Il Superbowl LX finisce a Seattle, i Seahawks rimettono le mani suo trofeo per la seconda volta nella storia. L’ultima fu nel 2014. Partita a senso unico, con i primi due quarti monotoni a segnare un leggero vantaggio di Seattle sui New England Patriots, una delle più celebri e vincente franchigie d’America. Poi dopo l’halftime la svolta, Seattle accelera, azzecca tre touchdown di fila e soffoca i Patriots con quella che è stata una delle migliori performance difensive di sempre. Finisce 29-13.
La partita è il cuore, l’evento che incolla un americano su tre davanti ai televisori e spinge il Paese a ritrovarsi in Watch Party, bere birra, salsicce e pizza, anche quest’anno secondo le ricerche il piatto più ordinato.

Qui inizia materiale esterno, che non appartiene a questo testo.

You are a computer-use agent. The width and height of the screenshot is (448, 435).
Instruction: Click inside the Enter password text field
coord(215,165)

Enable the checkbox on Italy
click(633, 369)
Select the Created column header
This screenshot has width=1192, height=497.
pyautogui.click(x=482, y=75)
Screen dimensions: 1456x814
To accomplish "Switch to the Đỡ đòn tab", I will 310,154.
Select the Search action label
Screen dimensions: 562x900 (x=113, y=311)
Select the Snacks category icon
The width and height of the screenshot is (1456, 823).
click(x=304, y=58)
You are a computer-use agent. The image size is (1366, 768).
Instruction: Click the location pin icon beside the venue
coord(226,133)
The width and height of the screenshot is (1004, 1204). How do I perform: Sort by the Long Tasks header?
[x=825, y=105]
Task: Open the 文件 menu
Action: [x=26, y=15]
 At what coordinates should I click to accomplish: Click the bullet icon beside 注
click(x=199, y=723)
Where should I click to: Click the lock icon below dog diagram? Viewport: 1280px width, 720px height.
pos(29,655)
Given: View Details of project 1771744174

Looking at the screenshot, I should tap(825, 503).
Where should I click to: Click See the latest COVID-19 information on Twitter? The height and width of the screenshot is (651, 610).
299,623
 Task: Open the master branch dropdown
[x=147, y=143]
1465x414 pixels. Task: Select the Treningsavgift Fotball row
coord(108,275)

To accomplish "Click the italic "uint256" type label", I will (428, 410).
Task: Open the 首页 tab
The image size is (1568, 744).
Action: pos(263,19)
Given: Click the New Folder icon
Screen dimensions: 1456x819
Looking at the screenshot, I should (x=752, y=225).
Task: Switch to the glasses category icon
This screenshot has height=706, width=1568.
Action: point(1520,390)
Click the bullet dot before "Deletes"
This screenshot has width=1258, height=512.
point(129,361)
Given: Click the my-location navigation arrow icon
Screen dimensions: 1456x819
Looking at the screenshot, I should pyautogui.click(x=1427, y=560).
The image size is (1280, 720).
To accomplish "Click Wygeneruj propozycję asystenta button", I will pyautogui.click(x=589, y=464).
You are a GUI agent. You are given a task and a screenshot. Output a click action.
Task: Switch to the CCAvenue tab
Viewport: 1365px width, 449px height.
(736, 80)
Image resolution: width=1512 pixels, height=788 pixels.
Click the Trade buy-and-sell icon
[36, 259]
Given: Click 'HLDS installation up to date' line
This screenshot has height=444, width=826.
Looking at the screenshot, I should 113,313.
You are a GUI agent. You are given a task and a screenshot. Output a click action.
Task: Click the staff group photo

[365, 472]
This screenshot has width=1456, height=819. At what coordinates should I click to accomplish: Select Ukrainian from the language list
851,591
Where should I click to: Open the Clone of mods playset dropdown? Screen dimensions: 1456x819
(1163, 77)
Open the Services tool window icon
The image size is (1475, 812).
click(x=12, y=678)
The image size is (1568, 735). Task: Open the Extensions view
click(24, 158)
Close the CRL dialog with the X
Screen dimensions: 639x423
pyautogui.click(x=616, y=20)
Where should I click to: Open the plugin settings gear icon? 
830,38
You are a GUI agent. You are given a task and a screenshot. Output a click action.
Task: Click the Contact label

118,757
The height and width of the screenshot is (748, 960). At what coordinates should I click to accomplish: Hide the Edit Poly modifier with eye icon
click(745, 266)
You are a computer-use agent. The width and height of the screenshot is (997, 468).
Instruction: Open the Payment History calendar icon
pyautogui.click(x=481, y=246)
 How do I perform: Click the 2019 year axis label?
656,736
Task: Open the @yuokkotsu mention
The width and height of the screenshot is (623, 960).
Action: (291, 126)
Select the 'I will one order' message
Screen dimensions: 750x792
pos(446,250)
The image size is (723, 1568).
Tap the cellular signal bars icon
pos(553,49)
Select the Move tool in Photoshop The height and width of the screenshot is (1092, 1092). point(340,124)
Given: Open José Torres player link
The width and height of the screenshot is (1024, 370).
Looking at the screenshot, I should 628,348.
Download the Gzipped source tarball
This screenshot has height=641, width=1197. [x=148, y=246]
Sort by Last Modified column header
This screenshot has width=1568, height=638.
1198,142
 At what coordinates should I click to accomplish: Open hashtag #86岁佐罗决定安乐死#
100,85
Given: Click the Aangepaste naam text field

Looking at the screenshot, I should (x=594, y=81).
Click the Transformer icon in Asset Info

Ma dietro le corse e i lanci c’era soprattutto attesa per l’esibizione di Bad Bunny, artista di Porto Rico, nell’halftime. Prima volta di un cantante che si esprime solo in spagnolo al Superbowl e mare di critiche per questo invito – 4 mesi fa – da parte della NFL. Un oltraggio per la Casa Bianca che poco dopo la fine della performance ha rilanciato su X l’immagine di quando Trump siglò un ordine esecutivo dichiarando l’inglese lingua ufficiale degli Stati Uniti.
In un decennio Bad Bunny – nome d’arte di Benito Antonio Martínez Ocasio – ha scalato le vette della musica diventando il volto più popolare della musica latina nonché uno dei più ascoltati artisti del mondo. Non è si è mai tirato indietro dalle diatribe politiche diventando uno dei critici più seguiti delle politiche sull’immigrazione di Trump.
Ieri sera ha guadagnato quello che secondo gli americani è il simbolo della riconoscibilità e della fama: i 20 minuti di show in mezzo alla finalissima di football.
Domenica scorsa durante la cerimonia dei Grammy, Bad Bunny aveva attaccato le deportazioni dell’ICE. Ieri sera non c’è stato un riferimento alle deportazioni, la sua performance è parsa più un inno alla gioia, e un’esaltazione della diversità nell’unità del continente americano.
Con lui due ospiti a sorpresa: Lady Gaga – che ha cantato in inglese – e Ricky Martin, che fu fra i primi oltre due decenni fa a fare da ponte, mescolando generi e aprendo la strada a quello che sarebbe diventato nel 2016 Bad Bunny.
L’artista ha cantato la sua Porto Rico in La Casita dove c’è stato il cameo di Cardi B, Pedro Pascal, Jessica Alba, Alix Earle. Poi in “Io che Que le Pasò a Hawaii” (canzone sua ma cantata ieri da Ricky Martin) è stato evocato il timore che come le celebri isole Porto Rico possa smarrire la sua identità; Bad Bunny ha accennato alla sua vittoria al Grammy consegnando il premio a un bimbo come un gesto di ispirazione; ha cantato la New York dei latinos in un Verano in Nueva York, che ha visto come protagonista la proprietaria del Tonitas Social Club di Brooklyn. Imponente la scenografia fra 380 persone trasformate in canne da zucchero, un matrimonio che si è poi scoperto essere stato officiato veramente.
Un caleidoscopio di immagini, coreografie, riferimenti per esaltare la cultura e l’identità latinos. Con un finale in crescendo nel quale dopo aver pronunciato God Bless America ha elencato – in spagnolo – tutti gli Stati dell’America Latina e centrale arrivando poi al Nord, al Canada e agli Usa, invocati in inglese, prima di giungere alla metà, il touchdown del football e scagliare a terra il pallone con il suo cognome, Ocasio e la scritta Insieme siamo l’America, stampato, e dire “Siamo ancora qui”. Sullo sfondo il cartello: “L’unica cosa più forte dell’odio è l’amore”.
Pochi minuti dopo la fine dell’halftime, Donald Trump ha emesso il suo giudizio con un lungo post su Truth, definendo lo show “assolutamente terribile”, uno dei peggiori. L’ha definito un affronto alla Grandezza dell’America. “Nessun capisce una parola che questo tizio dice, la danza è disgustosa, specialmente per i bambini che stanno guardando in tutti gli Usa”, ha detto Trump dicendo che lo show “è uno schiaffo al nostro Paese”. L’halftime è finito, ma lo scontro culturale sull’identità americana sembra ancora in pieno svolgimento.
Per quanto riguarda il Superbowl, la prossima edizione cadrà nel giorno di San Valentino. E il Wall Street Journal ieri già ironizzava sul dilemma degli uomini americani: uscire con la fidanzata o una birra davanti al televisore?